Chogyi Jake nodded and lay back on his pillow. Outside his window, the high air was a hazy white.
“Seems like a long time,” I said.
“It can be,” he said, and from his tone of voice, I knew we’d changed subjects. I heard Kim again, from when we’d first arrived. What a difference a year makes . Or a day. Or a moment, if you pick the right one.
“How are you?” he asked.
“We’re leaving the country. Me and Ex. Aubrey’s staying here. You heard about that, right?” I was talking too fast.
“I did,” he said. And then, gently, “It might be awkward, you and Ex being alone together for an extended period.”

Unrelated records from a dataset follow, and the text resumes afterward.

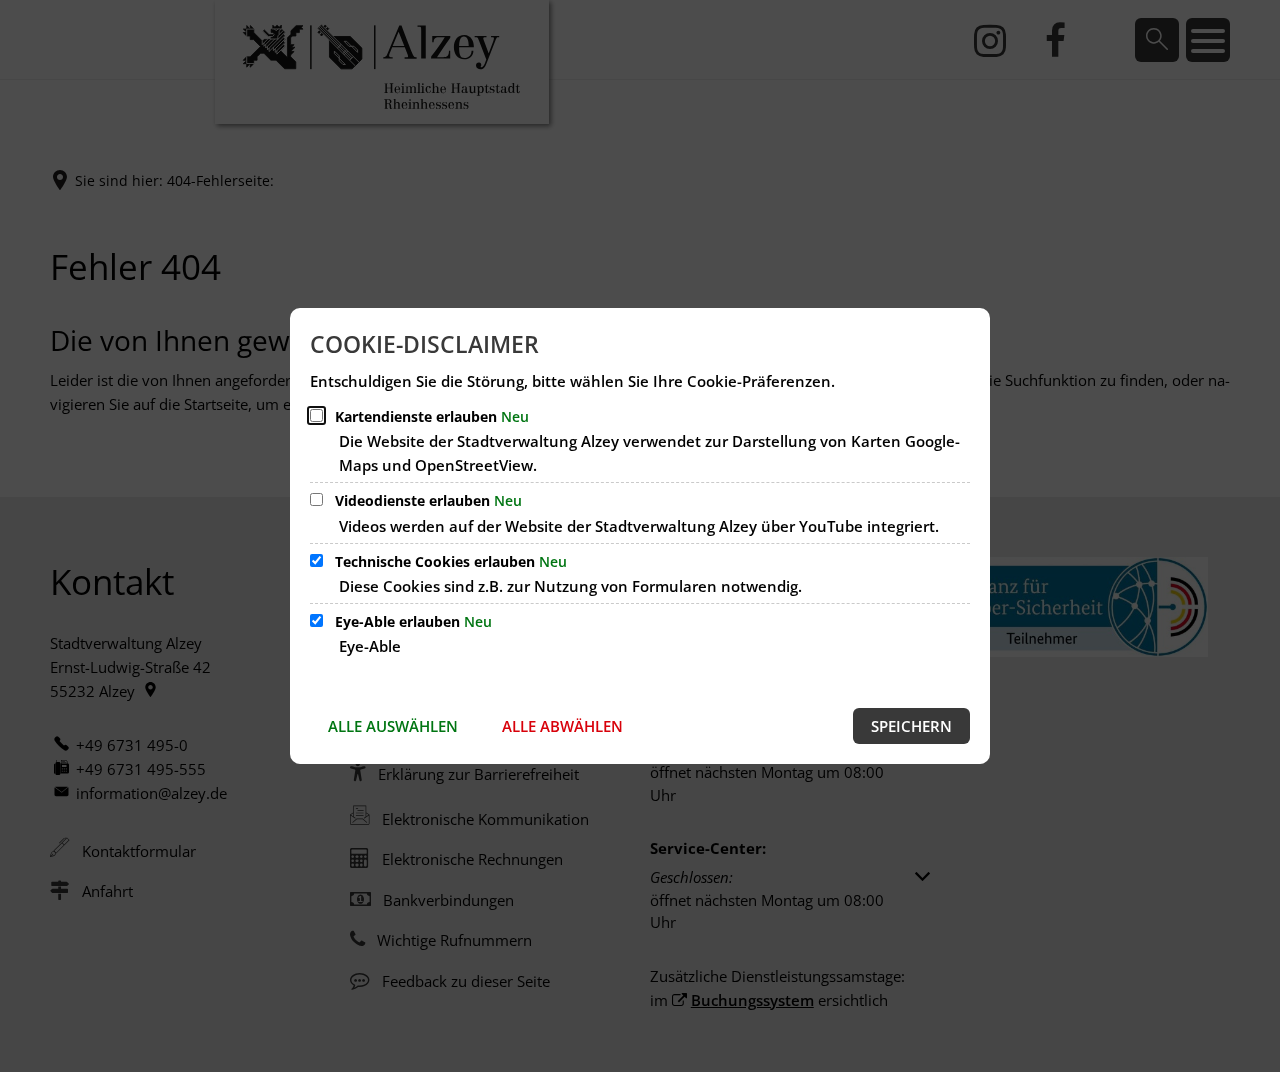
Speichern (911, 726)
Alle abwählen (562, 726)
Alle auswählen (393, 726)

I chuckled. It was cute, Chogyi Jake treating me gently, not pushing me, with him being the one in the hospital bed. He knew we were both hurt.

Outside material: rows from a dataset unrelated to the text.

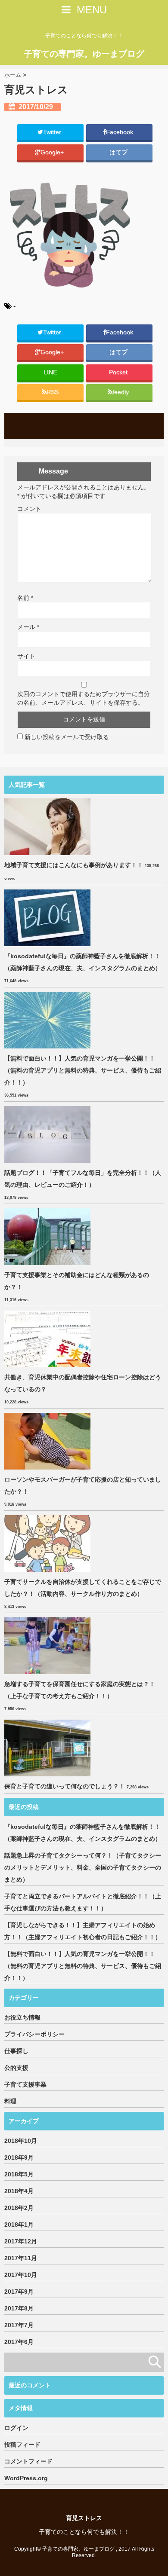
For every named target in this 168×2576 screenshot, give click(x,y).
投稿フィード (22, 2444)
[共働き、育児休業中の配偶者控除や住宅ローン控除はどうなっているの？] (48, 1339)
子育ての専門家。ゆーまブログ (84, 53)
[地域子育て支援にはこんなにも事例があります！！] (48, 826)
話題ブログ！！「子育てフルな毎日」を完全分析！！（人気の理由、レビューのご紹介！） (82, 1178)
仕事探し (16, 2050)
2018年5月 (19, 2174)
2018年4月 (19, 2191)
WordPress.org (26, 2478)
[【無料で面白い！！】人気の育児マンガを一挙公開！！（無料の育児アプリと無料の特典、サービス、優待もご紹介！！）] (48, 1020)
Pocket (119, 372)
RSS (53, 392)
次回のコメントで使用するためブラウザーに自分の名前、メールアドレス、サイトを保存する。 (83, 698)
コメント (29, 508)
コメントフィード (28, 2461)
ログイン (16, 2427)
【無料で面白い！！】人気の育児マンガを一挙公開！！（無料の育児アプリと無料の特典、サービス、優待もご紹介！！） (82, 1070)
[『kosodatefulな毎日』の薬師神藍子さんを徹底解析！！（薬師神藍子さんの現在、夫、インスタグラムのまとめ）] (48, 917)
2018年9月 (19, 2157)
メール (28, 626)
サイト (26, 656)
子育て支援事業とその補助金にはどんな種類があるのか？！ (76, 1280)
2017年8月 (19, 2308)
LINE (50, 372)
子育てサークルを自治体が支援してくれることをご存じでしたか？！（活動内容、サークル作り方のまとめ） (82, 1587)
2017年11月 (20, 2258)
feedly (121, 392)
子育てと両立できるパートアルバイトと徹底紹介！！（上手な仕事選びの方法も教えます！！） (82, 1902)
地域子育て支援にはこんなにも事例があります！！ (73, 865)
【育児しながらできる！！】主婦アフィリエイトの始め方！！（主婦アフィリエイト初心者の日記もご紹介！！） (82, 1931)
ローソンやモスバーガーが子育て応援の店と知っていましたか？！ (82, 1485)
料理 (10, 2101)
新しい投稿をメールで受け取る (67, 736)
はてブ (119, 152)
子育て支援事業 (25, 2084)
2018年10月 (20, 2140)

“Yeah, I can handle it. Anyway, Ex thought it would be a good idea to be a little hard to reach for a while. Burying someone alive as a ritual sacrifice is still a felony last I checked. There are going to be a lot of phone records between him and my cell, and I don’t really want to explain to the judge why this time it was different. My lawyer said that forcing any inquiries to be international would give her enough time to make it all disappear. If we need it to. You can catch up with us when you’re okay to fly. I mean, if that’s all right?”

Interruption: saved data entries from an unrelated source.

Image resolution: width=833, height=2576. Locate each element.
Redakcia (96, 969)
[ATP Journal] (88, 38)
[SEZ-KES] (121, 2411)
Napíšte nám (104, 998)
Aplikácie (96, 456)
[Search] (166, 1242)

“Absolutely. But, Jayné. How are you ?”
I was having nightmares every night, and sometimes during the day. I could still hear David shrieking. Anything that hissed like the lantern in the civil defense ward or had the weird burned-cheese smell of cyclopropane residue sent me into a tailspin. I was having trouble keeping food down. Sometimes I woke up thinking I was still going to have to kill a friend of mine, and when the dream faded, I still felt grateful it was David trapped down in the dark.
David, who had been a lot like me.
“I’m fine,” I said.
WHEN I was born, Eric would have been in his early twenties. Was he already corrupted by then? Had his soulless moment passed? When I turned sixteen and suffered my lost weekend, had he helped me hide it from my father out of affection, or was there another file out there like Kim’s, only with my name on it, that told a different story?
But my mind kept going back to the picture. The little boy.
I suspected that Eric had started as someone not so different from me. Well intentioned, so far as he really knew his own intentions. A little lonely, maybe. On his own. He’d discovered the occult world of riders and magic. He’d been caught up, and it had broken him.